Hypothesis / aims of study
The etiology of detrusor underactivity (DU) is multifactorial. Studies hypothesized that detrusor overactivity (DO) and detrusor hyperactivity with inadequate contractility (DHIC) and DU might be a sequential change of cystopathy. However, there has been no evidence to demonstrate the exact relationship between DO and DU in human subjects. This study investigated patients with DO who have been long term followed up at our clinic to investigate whether DO may progress to DU after a period of time with regular treatment.
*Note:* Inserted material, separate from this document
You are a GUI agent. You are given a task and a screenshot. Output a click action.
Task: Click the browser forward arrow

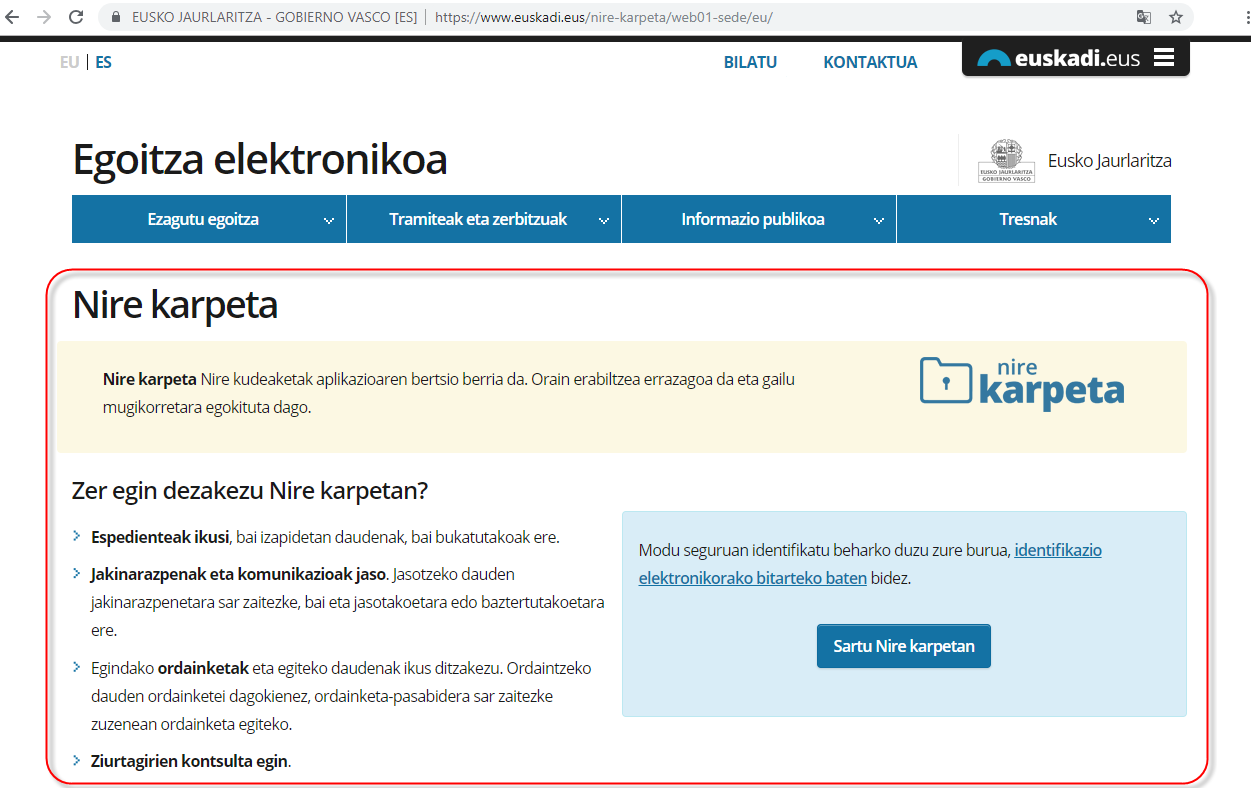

Study design, materials and methods
We retrospectively reviewed 80 female patients with non-neurogenic DO and had been followed up for at least 3 years. All patients received video-urodynamic study (VUDS) in the beginning and DO was confirmed. They received regular treatment for DO at a single medical center. Because these patients had persistent overactive bladder symptoms, or had been found to have progressive lower urinary tract symptoms, a second VUDS was performed to evaluate their bladder and bladder outlet dysfunctions. During the follow-up period, repeat video urodynamic study was performed. We compared the video urodynamic parameters of the first and the latest VUDS and analysed the changes of these parameters.
The mean follow-up duration was 7.6 ± 3.9 (range 3~19.9) years, and the mean age was 59.4 ± 16.4 (18~87) years old. DU was defined by VUDS when Pdet.Qmax < 10 cmH2O and voiding efficiency (VE) less than 0.33. Among the 80 patients, 13 (16.6%) progressed to DU at the latest VUDS. The mean duration of DO progress to DU was 6.3 ± 2.7 years. In the other 67 patients, 3 (3.8%) turned to be a stable bladder, 8 (10%) was diagnosed as hypersensitive bladder without DO, and 56 (70%) were persisted with urodynamic DO. DO patient with bladder outlet obstruction (BOO, n=10, 20.4%) tended to progress to DU more than DO patients without BOO (n=3, 9.7%) (Table 1), although the duration of DO progression to DU was not significantly different between BOO and non-BOO groups (p = 0.754). Besides, we compared the patients with baseline Pdet.Qmax ≤20 cmH2O and >20 cmH2O and found a lower baseline Pdet.Qmax tended to progress to low detrusor contractility at follow-up (p = 0.028). The same trend was also found in patients with a worse baseline VE ≤ 0.33 compared to VE > 0.33 (p = 0.015) (Table 2). However, when we analyzed the duration to DO progression to DU by age, Pdet.Qmax, VE and BOO or not all showed no significant difference (Table 3).
Interpretation of results
This study found 16.3% of the DO women progressed to DU at a mean follow-up period of 7.6 years. The bladder contractility decreases with time especially in patients with BOO and DO. DO in BOO patients tends to progress to DU. DO patients with a lower baseline Pdet.Qmax or a worse baseline VE showed significantly higher rate in progression to DU. The mean duration of DO progression to DU was around 7 years, but the duration of follow-up cannot be predicted by the age, Pdet.Qmax, VE or BOO in this study. BOO might increase intravesical pressure and result in increased oxidative stress of the detrusor. In patients with DO due to BOO, the progressive oxidative stress might result in decrease of detrusor contractility and ultimately DU.